*Written request 1*. According to the article about Delphi's bankruptcy, who founded one of the first auto companies in Kokomo, Indiana?
*Written request 2*. Transcribe the passage of the Delphi bankruptcy article between "Early last December" and "the Delphi Corporation.", inclusive.

*Article*.
--------------------------------
Early last December some 1,000 United Automobile Workers members and supporters sat at tables in the spartan civic center of Kokomo, Indiana, listening to Democratic politicians commiserate about imminent threats to their livelihoods and the local economy. This city of 50,000 has relied on the auto industry for more than a century, since Elwood Haynes founded one of the first auto companies here. Now the local economy is dominated by four large Chrysler plants and a sprawling complex of corporate headquarters and high-tech production facilities belonging to the Delphi Corporation.

On October 8, Delphi, one of the world’s leading auto parts suppliers, declared bankruptcy, and shortly afterward its new CEO, Robert “Steve” Miller, a specialist in corporate reorganizations through bankruptcy, told workers his plan for them: cutting wages by two-thirds–to as little as $9.50 an hour–slashing pensions and healthcare, ripping up contractual job protections and eliminating the jobs of more than two-thirds of the company’s 34,000 US production workers.

“This man is on a mission to destroy the American dream, American unions and American workers,” thundered the heavy-set, white-haired UAW regional director, Terry Thurman, at the rally. “No, we draw the line here in Kokomo.”

But in industrial towns throughout the Midwest, where the auto industry is still a major economic force, the questions remain both precisely where and by what means the unions at Delphi will draw their line. The auto unions, primarily the UAW and the Communications Workers (CWA), no longer set the pace to raise standards of living for American workers, and a major rollback could have the opposite effect, intensifying assaults on “middle class” incomes of both union and non-union workers and on America’s creaky private health and retirement systems.

Delphi’s cuts would be “absolutely devastating,” says Henry Reichard, who heads the Delphi division of the CWA. “We would have the overwhelming majority of members in personal bankruptcy; or they would just walk away, since the personal bankruptcy laws have changed, making it harder to get rid of debt.” Using corporate bankruptcy laws to its advantage, Delphi could also unleash a wave of similar moves at other global companies. “If they get away with this, how many other big companies will try it?” asks Sean McAlinden, an economist at the Center for Automotive Research. “All of them.”

The Delphi saga begins with the decline of General Motors and the rise of imports, domestic production by foreign companies and independent parts suppliers. As the unions have been unable to organize the transformed industry, their share of the workforce has fallen by half, to roughly 30 percent–less in parts plants–over the past quarter-century, putting a squeeze on both workers’ wages and the unionized companies.
--------------------------------
*Stored data*.
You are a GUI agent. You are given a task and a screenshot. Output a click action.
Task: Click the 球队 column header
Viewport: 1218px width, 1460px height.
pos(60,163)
--------------------------------
*Correct response 1*. Elwood Haynes

*Correct response 2*.
Early last December some 1,000 United Automobile Workers members and supporters sat at tables in the spartan civic center of Kokomo, Indiana, listening to Democratic politicians commiserate about imminent threats to their livelihoods and the local economy. This city of 50,000 has relied on the auto industry for more than a century, since Elwood Haynes founded one of the first auto companies here. Now the local economy is dominated by four large Chrysler plants and a sprawling complex of corporate headquarters and high-tech production facilities belonging to the Delphi Corporation.